Bronchopulmonary dysplasia and early prophylactic inhaled nitric oxide in preterm infants: Current concepts and future research strategies in animal models

We reviewed the literature on the use of inhaled nitric oxide and the influence of supplemental oxygen on bronchopulmonary dysplasia (BPD), and the role of endogenous nitric oxide-synthase, vascular endothelial growth factor, the interplay of nitric oxide and superoxide, protein nitration and the nuclear factor kappa B-pathway. BPD is a major cause of neonatal mortality and morbidity leading to arrested lung development in newborns. Several studies indicate that inhaled nitric oxide (iNO) improves pulmonary angiogenesis, lung alveolarization, distal lung growth and pulmonary function in preterm infants.
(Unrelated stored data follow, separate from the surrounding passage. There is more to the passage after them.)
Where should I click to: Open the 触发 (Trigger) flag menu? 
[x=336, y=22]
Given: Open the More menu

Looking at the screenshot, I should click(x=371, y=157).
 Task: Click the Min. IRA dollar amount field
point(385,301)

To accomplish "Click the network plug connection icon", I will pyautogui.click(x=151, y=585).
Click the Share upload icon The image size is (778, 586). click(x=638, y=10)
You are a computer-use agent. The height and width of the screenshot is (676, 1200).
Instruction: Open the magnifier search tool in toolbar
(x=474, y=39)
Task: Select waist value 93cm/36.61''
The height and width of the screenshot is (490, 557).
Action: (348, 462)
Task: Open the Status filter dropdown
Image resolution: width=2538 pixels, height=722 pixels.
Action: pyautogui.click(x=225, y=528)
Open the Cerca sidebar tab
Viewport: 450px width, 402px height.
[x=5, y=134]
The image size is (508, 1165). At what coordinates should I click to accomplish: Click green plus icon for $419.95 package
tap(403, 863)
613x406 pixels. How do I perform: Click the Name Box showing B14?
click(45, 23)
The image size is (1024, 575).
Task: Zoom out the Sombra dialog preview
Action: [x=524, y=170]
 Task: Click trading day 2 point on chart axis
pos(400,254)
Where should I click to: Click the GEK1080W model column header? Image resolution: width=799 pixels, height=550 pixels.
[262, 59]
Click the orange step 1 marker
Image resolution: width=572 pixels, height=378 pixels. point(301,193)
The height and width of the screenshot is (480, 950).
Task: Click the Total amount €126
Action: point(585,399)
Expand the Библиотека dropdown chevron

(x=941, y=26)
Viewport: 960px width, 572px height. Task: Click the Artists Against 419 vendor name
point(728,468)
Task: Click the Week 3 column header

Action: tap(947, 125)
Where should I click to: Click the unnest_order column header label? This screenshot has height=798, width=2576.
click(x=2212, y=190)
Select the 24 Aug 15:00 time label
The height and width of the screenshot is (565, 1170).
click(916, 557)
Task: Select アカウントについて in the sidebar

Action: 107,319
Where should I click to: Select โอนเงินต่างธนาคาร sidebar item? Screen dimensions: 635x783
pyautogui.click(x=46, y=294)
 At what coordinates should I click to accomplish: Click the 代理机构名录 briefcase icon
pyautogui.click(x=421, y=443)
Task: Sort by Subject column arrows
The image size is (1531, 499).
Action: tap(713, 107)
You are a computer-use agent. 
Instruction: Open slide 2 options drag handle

Given the inconclusive results of clinical studies, however, it is unclear which subpopulations of infants might benefit. Moreover, data on iNO are conflicting whether exogenous nitric oxide is protective or damaging in the presence of hyperoxia. The toxicology of iNO is poorly understood and its potential interaction with oxygen has to be considered given that infants treated with iNO are also supplemented with oxygen. The underlying mechanisms of the effects of iNO in the newborn lung need further analysis. New data clarifying the role of endogenous nitric oxide-synthases, vascular endothelial growth factor (VEGF), the interplay of nitric oxide and superoxide, and protein nitration with concurrent iNO-therapy might answer some of these questions.